Thursday nights I watch Grey’s Anatomy; I’ve done so nearly every Thursday for the past fifteen years. I recently came to the conclusion that I don’t enjoy it as much as I used to.
But I was in a mood and didn’t want to do anything but sit on the couch and watch television and it was Thursday, so what are you going to do?
My apathy didn’t abate as the hour drew to a close so I continued to sit as the next drama unrolled across the screen. It’s called A Million Little Things. I’ve seen bits and pieces and as far as I can tell, it’s about a group of thirty-something friends who are going through incredibly dramatic and angsty experiences, all piled one on top of the other. Nobody ever has a good day.
I used to love shows like that. I used to love to disappear into Grey’s Anatomy and ER before that.
But I don’t seem to get off on vicarious pain as much as I used to.
The emotional kind, at any rate. The physical stuff, the shows that are short on plot and high on explosions, violence, and body counts? Those I enjoy very much. I worry, a little, about what that means, but then I buy myself a popcorn and move on.
I enjoyed it more, if “enjoyed” is the right word, when I didn’t realize how true-to-life these shows are. Okay, yes, they’re over the top. It’s rare that among any group of friends, everyone’s lives are falling apart in horrific ways at the same time. But time-compression aside, they’re on point.
Life is hard and horrible things happen. Life can suck in ways you never have imagined in your younger years. And, what I didn’t use to realize when I watched other people’s misery on television is that in real life, pain doesn’t end. Our lives aren’t magically repaired at the end of an hour in response to a pithy and heartfelt speech. We rarely get tidy resolutions.
We also wear less makeup, don’t dress nearly as well, have as many pairs of high-heeled shoes, or regularly get blow-outs, but that’s a whole other train of thought.
Life is ups and downs and the latter are plentiful. Life is full of ugly and hard and pain. The more pain I witness, the more hard-times I’m involved in, the less I seem to enjoy watching fake pain for entertainment purposes.
These kinds of shows have value, I suppose. They teach lessons, sometimes. They can certainly be cathartic; I’ve had many a good Thursday evening cry.

▸ Extracted records:
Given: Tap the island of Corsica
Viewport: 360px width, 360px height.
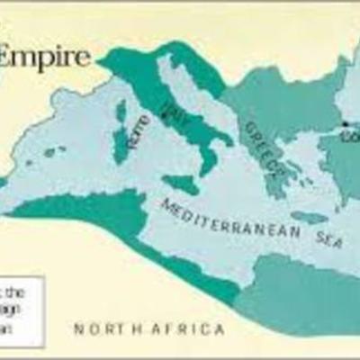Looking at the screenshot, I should [121, 112].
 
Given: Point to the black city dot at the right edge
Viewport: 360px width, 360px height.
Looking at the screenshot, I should [344, 124].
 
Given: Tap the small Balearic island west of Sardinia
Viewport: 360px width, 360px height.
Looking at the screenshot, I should [54, 152].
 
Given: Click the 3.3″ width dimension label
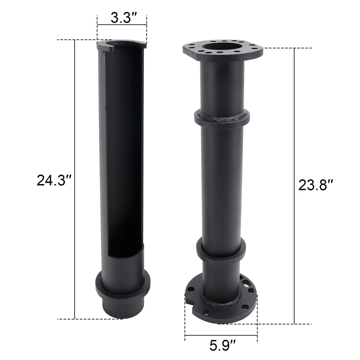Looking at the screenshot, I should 121,18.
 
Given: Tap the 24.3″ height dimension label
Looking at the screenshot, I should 54,180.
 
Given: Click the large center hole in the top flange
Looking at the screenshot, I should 223,46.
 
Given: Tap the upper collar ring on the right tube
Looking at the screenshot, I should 222,118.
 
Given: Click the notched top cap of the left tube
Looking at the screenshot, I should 122,44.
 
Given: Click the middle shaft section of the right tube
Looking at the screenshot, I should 222,184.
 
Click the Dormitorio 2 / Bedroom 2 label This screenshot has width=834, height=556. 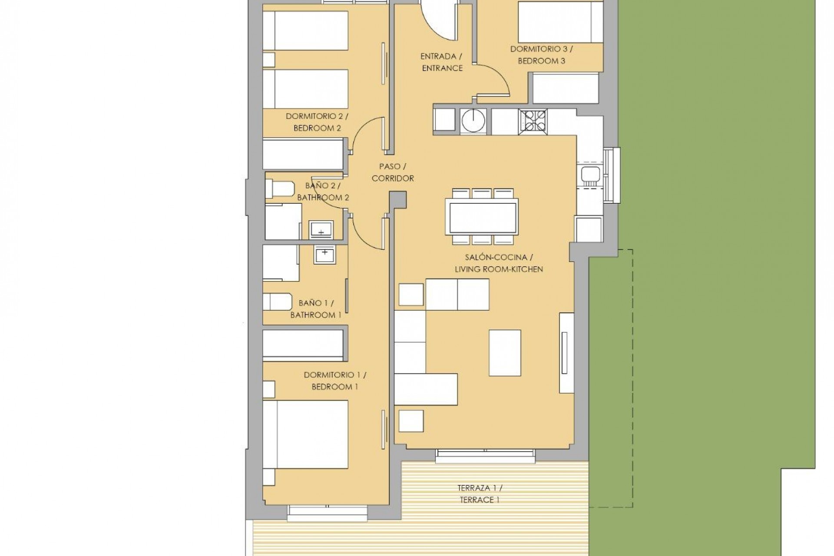317,122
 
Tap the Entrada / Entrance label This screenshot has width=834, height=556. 442,62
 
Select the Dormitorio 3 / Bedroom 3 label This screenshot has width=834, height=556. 541,55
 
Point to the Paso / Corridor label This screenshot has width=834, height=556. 393,172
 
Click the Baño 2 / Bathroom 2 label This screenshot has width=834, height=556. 323,192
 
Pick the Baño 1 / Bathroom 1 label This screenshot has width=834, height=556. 316,309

▸ Required action A:
In the essay on watching television dramas, which show has the writer watched nearly every Thursday for the past fifteen years?
▸ Required action B:
Resume the essay on watching television dramas, picking up right after its last sentence.

▸ Answer box A:
Grey’s Anatomy.

▸ Answer box B:
But I wonder sometimes if they’re good for us in the long run? Is an over-exposure to pain desensitizing like violence? The same thing has happened with the news: if it bleeds, it leads. Voyeuristic pain, everywhere we turn.
Sometimes I wonder if the steady dose numbs the senses and makes people less empathetic?
I have no idea and while it’s an interesting thought to ponder, it’s not relevant for my purposes. Sometimes you don’t need to understand the deep behind the decision.
I’m tired of it. My kids have pain and my friends have pain and my parents have pain and I have pain and I’ve concluded that what I want from entertainment now is diversionary escapism.
I may never know if the kids forgive their mother for cheating on their father and having a baby with some other man, partially contributing to his suicide; I may never learn if the wife of the dad’s best friend forgives him because she found out about their affair and now has to help raise a love child; I may never learn if the best friend who is recovering from breast cancer stops torpedoing her own relationships.
I’ve realized, however, that what happens doesn’t matter and that I don’t really care. I think I’ve finally learned that people on television aren’t real; their problems are ultimately irrelevant. Contrarily, what happens to me does matter and lately, these shows for me simply depress. Maybe a steady diet of dire is not good for any of us.
On the other hand, a little of The Great British Baking Show does wonders for the soul.
Do you like television dramas? Do you think having your heart wrenched is a good thing?